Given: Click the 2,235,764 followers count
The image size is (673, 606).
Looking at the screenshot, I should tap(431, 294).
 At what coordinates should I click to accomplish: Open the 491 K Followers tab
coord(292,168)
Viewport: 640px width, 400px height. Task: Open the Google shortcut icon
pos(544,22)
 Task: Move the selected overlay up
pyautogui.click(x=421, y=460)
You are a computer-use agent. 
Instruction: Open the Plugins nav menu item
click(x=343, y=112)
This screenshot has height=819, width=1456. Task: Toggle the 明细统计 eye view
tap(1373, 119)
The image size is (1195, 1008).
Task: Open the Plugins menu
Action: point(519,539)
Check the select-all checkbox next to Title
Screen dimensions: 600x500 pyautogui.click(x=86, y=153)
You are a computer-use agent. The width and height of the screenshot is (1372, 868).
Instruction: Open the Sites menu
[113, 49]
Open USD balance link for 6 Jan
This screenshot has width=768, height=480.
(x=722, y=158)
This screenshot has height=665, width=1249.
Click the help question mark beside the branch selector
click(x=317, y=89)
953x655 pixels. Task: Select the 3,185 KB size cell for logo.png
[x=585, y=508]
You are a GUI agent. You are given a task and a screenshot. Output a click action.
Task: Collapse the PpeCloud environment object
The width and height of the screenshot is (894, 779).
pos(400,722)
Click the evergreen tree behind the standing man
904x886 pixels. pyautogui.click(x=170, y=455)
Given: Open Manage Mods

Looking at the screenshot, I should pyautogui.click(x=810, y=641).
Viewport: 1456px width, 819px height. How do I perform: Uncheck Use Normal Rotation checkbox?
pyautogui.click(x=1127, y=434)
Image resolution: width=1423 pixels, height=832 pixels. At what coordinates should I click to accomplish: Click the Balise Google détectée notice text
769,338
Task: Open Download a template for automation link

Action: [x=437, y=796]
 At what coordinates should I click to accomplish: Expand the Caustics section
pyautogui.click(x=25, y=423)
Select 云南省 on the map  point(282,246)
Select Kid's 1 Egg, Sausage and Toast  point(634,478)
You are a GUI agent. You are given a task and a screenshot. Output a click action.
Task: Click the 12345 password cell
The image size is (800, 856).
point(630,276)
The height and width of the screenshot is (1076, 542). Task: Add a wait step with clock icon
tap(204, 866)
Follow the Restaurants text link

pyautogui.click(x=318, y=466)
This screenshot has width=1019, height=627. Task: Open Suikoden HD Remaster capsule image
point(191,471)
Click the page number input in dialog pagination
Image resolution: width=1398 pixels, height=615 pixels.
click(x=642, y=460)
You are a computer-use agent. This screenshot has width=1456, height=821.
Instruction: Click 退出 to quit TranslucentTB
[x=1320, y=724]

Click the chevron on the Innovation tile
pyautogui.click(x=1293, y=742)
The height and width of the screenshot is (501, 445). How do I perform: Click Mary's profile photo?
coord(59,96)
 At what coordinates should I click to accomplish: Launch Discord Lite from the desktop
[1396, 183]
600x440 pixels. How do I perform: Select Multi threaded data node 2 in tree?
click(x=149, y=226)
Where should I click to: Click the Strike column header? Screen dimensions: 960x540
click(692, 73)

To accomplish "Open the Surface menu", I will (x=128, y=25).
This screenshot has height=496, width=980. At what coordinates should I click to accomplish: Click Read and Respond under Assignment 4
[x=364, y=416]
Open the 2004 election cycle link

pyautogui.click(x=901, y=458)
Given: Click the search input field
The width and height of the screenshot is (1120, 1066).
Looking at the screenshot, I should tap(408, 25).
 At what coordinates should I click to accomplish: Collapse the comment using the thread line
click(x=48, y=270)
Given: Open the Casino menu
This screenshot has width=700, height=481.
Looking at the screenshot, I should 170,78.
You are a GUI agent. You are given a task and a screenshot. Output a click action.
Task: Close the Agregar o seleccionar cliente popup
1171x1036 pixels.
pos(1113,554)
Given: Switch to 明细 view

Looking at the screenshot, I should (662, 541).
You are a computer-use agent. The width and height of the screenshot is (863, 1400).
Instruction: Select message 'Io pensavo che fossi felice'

■ Your task
Please reproduce the part of the items that opens with the line containing "Given: Click the search input field" and runs through the end of the items, changing nothing.

■ Reply
Given: Click the search input field
The width and height of the screenshot is (1120, 1066).
Looking at the screenshot, I should tap(408, 25).
 At what coordinates should I click to accomplish: Collapse the comment using the thread line
click(x=48, y=270)
Given: Open the Casino menu
This screenshot has width=700, height=481.
Looking at the screenshot, I should 170,78.
You are a GUI agent. You are given a task and a screenshot. Output a click action.
Task: Close the Agregar o seleccionar cliente popup
1171x1036 pixels.
pos(1113,554)
Given: Switch to 明细 view

Looking at the screenshot, I should (662, 541).
You are a computer-use agent. The width and height of the screenshot is (863, 1400).
Instruction: Select message 'Io pensavo che fossi felice'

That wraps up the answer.